__Aim of the exercise__: Among the lines below, copy exactly those from the one with "Viewport: 516px width, 387px height." through the one with "Given: Click the Document dropdown arrow", counting both ends.

__Dataset content__:
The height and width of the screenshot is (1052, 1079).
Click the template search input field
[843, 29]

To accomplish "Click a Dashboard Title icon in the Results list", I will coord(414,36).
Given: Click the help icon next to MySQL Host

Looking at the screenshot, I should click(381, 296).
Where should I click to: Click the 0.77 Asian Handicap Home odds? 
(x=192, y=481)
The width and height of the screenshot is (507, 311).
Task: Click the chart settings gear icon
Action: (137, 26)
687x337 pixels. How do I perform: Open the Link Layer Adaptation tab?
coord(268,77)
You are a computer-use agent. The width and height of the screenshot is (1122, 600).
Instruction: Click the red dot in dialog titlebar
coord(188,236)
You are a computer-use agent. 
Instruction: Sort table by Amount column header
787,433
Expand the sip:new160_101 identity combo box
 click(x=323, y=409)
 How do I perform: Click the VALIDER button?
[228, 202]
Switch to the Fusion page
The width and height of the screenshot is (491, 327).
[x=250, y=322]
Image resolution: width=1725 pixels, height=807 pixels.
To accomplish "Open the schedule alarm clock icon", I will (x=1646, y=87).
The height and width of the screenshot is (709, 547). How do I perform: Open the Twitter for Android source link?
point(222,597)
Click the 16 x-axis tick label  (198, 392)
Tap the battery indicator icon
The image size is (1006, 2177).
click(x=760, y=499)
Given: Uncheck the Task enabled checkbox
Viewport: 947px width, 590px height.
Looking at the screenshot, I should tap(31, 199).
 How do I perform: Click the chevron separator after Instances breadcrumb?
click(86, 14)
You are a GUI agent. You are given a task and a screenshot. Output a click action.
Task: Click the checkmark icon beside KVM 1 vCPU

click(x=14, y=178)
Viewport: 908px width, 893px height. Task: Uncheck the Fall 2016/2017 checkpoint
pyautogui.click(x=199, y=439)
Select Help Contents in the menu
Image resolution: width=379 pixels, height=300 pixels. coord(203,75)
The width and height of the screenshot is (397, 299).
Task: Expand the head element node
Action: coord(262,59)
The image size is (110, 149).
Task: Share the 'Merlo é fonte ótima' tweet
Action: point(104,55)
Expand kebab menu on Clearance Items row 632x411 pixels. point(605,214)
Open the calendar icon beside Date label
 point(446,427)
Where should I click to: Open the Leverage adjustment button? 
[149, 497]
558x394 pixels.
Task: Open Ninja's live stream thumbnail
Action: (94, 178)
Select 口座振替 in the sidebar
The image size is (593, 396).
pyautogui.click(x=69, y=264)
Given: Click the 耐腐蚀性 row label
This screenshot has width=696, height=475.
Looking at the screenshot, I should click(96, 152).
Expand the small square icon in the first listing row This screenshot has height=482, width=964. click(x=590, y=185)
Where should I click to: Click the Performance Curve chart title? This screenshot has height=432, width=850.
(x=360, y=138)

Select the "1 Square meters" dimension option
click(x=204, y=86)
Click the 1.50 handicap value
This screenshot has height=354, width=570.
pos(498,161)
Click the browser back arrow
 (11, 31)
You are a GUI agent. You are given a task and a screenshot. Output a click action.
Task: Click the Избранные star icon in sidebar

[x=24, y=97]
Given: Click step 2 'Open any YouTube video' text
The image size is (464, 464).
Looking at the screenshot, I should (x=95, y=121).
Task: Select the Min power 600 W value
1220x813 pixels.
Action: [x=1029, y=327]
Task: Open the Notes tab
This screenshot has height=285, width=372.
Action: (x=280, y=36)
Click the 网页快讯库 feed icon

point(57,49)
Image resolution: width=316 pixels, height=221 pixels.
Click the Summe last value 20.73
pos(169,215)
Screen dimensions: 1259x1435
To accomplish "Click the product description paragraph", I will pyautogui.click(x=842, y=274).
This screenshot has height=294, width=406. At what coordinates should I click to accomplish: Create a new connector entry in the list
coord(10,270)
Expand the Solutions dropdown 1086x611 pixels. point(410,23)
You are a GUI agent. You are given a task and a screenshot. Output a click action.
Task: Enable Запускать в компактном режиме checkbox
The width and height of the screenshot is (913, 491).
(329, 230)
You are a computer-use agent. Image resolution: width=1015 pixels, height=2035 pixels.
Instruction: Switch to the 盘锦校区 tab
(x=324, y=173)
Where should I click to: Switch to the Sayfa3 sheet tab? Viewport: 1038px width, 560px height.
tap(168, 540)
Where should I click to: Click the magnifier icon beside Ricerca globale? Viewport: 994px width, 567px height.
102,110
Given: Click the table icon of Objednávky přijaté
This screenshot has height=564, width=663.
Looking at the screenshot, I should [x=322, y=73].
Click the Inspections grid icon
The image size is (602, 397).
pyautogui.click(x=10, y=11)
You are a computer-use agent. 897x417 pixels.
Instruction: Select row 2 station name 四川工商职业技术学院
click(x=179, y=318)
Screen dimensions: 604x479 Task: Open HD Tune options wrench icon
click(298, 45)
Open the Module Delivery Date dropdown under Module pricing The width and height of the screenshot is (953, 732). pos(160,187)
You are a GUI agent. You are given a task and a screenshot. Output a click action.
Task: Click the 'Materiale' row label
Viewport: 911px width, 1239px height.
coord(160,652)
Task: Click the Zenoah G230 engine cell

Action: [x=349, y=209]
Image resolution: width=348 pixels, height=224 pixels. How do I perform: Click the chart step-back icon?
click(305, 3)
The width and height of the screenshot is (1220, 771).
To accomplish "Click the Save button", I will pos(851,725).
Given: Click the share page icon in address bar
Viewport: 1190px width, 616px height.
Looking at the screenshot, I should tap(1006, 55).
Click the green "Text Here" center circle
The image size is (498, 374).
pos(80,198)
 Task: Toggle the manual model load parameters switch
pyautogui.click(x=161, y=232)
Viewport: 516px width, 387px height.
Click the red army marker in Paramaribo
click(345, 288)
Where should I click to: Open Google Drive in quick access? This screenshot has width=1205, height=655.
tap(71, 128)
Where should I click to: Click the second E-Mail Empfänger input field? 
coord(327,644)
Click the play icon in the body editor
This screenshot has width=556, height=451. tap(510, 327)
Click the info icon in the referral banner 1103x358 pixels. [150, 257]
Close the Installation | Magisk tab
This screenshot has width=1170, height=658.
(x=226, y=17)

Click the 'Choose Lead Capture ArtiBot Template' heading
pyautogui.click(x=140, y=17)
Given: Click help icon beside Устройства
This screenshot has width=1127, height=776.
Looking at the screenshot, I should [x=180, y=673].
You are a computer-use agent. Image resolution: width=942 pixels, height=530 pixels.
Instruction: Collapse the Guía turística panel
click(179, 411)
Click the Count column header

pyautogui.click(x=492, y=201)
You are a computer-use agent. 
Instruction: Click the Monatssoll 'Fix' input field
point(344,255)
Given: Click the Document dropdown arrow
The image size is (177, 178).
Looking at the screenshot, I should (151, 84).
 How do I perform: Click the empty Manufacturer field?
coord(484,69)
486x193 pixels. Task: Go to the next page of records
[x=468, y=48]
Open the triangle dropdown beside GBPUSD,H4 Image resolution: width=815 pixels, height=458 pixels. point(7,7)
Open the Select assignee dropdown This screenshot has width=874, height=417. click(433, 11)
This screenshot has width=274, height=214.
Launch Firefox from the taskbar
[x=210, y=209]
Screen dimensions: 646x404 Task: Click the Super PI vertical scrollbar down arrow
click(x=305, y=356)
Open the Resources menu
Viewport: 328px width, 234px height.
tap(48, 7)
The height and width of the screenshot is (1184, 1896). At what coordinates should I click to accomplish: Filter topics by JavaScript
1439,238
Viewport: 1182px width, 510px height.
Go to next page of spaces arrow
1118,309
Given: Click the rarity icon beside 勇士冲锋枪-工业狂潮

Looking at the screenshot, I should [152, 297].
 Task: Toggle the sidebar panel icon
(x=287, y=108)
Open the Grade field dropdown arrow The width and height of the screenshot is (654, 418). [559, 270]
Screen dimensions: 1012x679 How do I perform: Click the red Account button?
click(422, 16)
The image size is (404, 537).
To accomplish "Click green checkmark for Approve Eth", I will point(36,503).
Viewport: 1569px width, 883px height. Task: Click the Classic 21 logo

__Answer section__:
Viewport: 516px width, 387px height.
Click the red army marker in Paramaribo
click(345, 288)
Where should I click to: Open Google Drive in quick access? This screenshot has width=1205, height=655.
tap(71, 128)
Where should I click to: Click the second E-Mail Empfänger input field? 
coord(327,644)
Click the play icon in the body editor
This screenshot has width=556, height=451. tap(510, 327)
Click the info icon in the referral banner 1103x358 pixels. [150, 257]
Close the Installation | Magisk tab
This screenshot has width=1170, height=658.
(x=226, y=17)

Click the 'Choose Lead Capture ArtiBot Template' heading
pyautogui.click(x=140, y=17)
Given: Click help icon beside Устройства
This screenshot has width=1127, height=776.
Looking at the screenshot, I should [x=180, y=673].
You are a computer-use agent. Image resolution: width=942 pixels, height=530 pixels.
Instruction: Collapse the Guía turística panel
click(179, 411)
Click the Count column header

pyautogui.click(x=492, y=201)
You are a computer-use agent. 
Instruction: Click the Monatssoll 'Fix' input field
point(344,255)
Given: Click the Document dropdown arrow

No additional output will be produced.